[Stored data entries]
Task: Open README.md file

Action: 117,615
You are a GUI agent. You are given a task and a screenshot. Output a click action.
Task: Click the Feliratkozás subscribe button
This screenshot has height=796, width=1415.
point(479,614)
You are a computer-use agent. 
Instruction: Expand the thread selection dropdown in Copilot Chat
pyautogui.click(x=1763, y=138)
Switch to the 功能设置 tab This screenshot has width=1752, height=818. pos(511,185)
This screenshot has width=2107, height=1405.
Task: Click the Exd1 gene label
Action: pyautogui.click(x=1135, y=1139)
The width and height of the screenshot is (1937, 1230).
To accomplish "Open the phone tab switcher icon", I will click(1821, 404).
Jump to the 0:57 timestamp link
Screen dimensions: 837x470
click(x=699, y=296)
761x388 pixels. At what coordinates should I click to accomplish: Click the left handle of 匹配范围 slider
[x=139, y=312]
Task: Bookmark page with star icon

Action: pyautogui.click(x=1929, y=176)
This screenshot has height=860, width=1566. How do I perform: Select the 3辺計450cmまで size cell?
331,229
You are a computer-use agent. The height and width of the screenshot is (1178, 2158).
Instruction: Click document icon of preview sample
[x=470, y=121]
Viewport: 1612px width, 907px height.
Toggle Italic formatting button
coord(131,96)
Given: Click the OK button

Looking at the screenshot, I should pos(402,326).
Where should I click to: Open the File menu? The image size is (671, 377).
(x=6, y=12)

PROBLEM TO SOLVE:
The lines to return are those with the string "computer" in them; copy each from the entries above.

WRITTEN RESPONSE:
You are a computer-use agent. 
You are a computer-use agent. The height and width of the screenshot is (1178, 2158).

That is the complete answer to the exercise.